Sloane says they made a pact never to discuss what happened, but when they came back to school this year, it was “like Mary knew we were here, like she was watching us.” Sloane thinks that though it was Rachel who called her, Mary is coming for everyone who helped wake her up. Melinda is all “I understand, but that’s insane” and Sloane is like “No you don’t! This is not how we do things in the O.C., bitch!” Except for the last part. Melinda offers to help. Sloane says it’s too late. Her best friends are gone and anybody she told would think she was nuts. Yeaaaaah… except… the woman standing here in front of you… offering to help. Sloane shows Melinda out and shuts the door right in her face. I wish more people would do that. As Melinda leaves, we see an eyeball in the shiny doorknob. One reflective surface Sloane forgot to cover. Dun-Dun-Dunnnnn! Seriously. That’s the musical noise Mark Snow’s Casio makes. He probably has it programmed in. “Oh! Time for commercial on Ghost Whisperer! Better hit the ‘Dun-Dun-Dunnnn!’ key.”

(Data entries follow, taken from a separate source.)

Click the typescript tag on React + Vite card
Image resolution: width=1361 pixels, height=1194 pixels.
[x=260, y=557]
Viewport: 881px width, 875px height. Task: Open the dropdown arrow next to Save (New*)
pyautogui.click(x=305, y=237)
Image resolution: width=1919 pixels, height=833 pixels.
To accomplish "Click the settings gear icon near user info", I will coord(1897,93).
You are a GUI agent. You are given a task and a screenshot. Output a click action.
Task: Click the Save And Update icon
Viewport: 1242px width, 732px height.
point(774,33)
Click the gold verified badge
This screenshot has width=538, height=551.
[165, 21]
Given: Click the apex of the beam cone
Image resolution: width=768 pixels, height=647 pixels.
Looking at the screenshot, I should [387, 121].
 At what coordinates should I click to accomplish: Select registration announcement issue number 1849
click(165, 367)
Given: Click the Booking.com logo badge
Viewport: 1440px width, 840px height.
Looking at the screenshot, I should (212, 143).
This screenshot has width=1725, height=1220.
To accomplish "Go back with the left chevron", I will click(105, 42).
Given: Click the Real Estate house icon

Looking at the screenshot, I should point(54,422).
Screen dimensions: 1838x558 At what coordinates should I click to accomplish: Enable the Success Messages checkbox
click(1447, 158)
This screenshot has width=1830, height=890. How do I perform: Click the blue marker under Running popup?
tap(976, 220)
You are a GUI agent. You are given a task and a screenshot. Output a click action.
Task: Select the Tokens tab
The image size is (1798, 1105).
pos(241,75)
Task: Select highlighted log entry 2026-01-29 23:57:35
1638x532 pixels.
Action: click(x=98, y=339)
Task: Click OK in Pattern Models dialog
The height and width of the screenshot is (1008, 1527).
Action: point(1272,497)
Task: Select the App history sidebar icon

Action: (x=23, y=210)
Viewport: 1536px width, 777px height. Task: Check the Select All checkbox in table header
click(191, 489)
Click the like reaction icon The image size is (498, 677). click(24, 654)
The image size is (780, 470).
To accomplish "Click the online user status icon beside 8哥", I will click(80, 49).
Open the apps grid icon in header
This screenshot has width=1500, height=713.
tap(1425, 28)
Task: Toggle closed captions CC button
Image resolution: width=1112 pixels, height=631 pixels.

When we return from the commercial break fed and watered, Jim is telling Melinda what we already know about Rachel’s death. Melinda, meanwhile, is wearing silk PJs (Ha! You thought she only owned nightgowns and negligees! Well there are silk jammies too!) and checking out RUbloodymary.com. Jim DOES tell us Rachel died of heart failure. She was literally scared to death. Jim is all “lovely” to the blog which is now telling us Allison has one day to live. Jenna is on here too now, and Jim says she’s displaying the same symptoms as Allison, only a day later. Lovely indeed. Melinda admits the myth is possibly responsible, but still expresses doubt. Jim implies she doesn’t know her job (which is what, exactly? I thought she had a handle on selling old crap.) but I am so distracted by how incredibly fake and long Melinda’s eyelashes are that I can not focus on the dialogue. I wonder if they’re heavy. Her eyelids, I mean. There’s so much goop on them! I have tried to get my makeup this thick, just to see if it’s possible. And it never works. Melinda looks like a cheap hooker here.
Jim brings up Archival Ghost and says maybe there’s something to his threat about darkness in Grandview. So she goes to the archives and seriously tells off the archivist. Not the ghost archivist, but I’m sure that’s coming too. Mel pisses off everybody she meets lately. She’s searching for records of the real Bloody Mary. Ghost Archivist God (Kris Lemche) calls her plucky and gives her another vague ‘you’re going to get hurt’ warning. He just wants her to let the dead rest, but she wants to know what he knows. G.A.G. says Mary is real. He says the doctor who mispronounced Mary dead of diphtheria was actually her own father. He adds a detail about her father finding Mary’s fingernails torn off and stuck in the wooden lid of the coffin. Groooossss. So NOW, Melinda is in the graveyard trying to get Mary to talk.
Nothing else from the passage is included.